Some limitations from our study should be noted. The number of cases was small. 52 patients were excluded from our initial population owing to our exclusion criteria. The anthropogenic changes in spinal structures and metal artifacts due to surgery, which were included in the exclusion criteria, were thought to influence some radiomic features and this was expected to lead to a decrease in prediction accuracy. In addition, we excluded re-irradiated cases. The exclusion of re-irradiated cases was done to create an accurate model with a more homogeneous group of cases.

Due to the limited sample size, the evaluation of our model was measured based on the training cohort, and not the test cohort. Only examining the training cohort caused overfitting in feature selection and training on RF. We avoided overfitting by using LOOCV and not using hyperparameter optimization. Second, segmentation may also need to be investigated. In the present study, we used a semi-automatic segmentation approach for the spine and surrounding structures using CT number. This allows us to reduce the differences in manual segmentation between images. In some cases, it is possible that most of the volume of the ROI may have been normal structures. It is preferable to evaluate the radiomic features of the actual bone lesion, but some patients did not have an MRI which is required to accurately delineate bone lesions. We decided to include patients who did not have an MRI in order not to reduce the number of enrolled patients and abandoned the evaluation of the ROI based on segmentation of the actual bone lesion. We also abandoned the analysis of MRI radiomic features which were used to analyze bone metastatic lesions.

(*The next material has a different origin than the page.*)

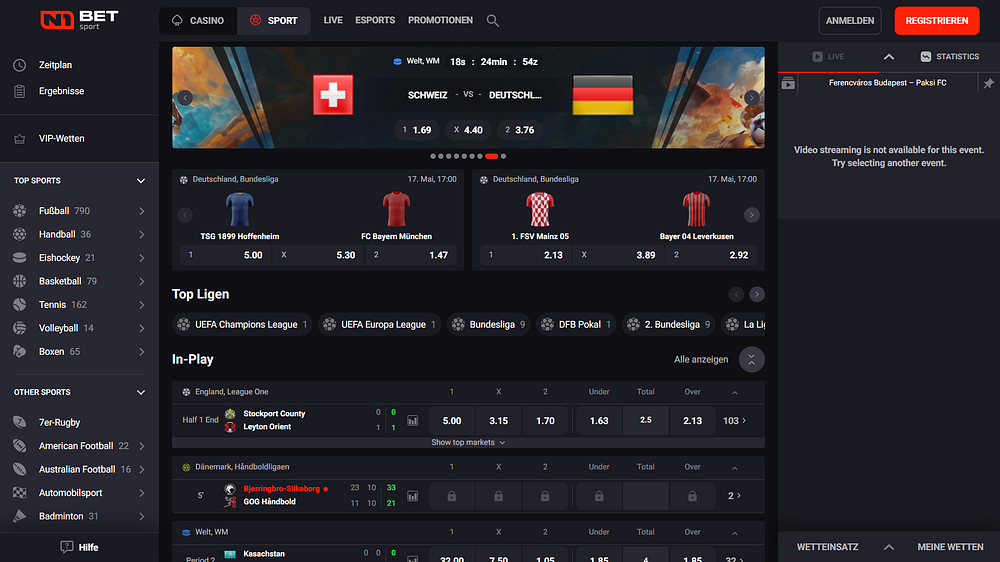Open the ESPORTS menu item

In the future to address the limitations of our study, we will conduct a multicenter observational study, which will expand the sample size and prepare the external validation set to test the prediction performance and generalization capacity of our model. Future studies will be needed to consider re-evaluating segmentation settings and usage of MRI images.

In conclusion, we created a model combining clinical and radiomic features to predict patients who respond to radiotherapy for spinal metastases. We hope that our model, and subsequent refinements, will inform on clinical decisions for patients with bone metastases and improve their quality of life.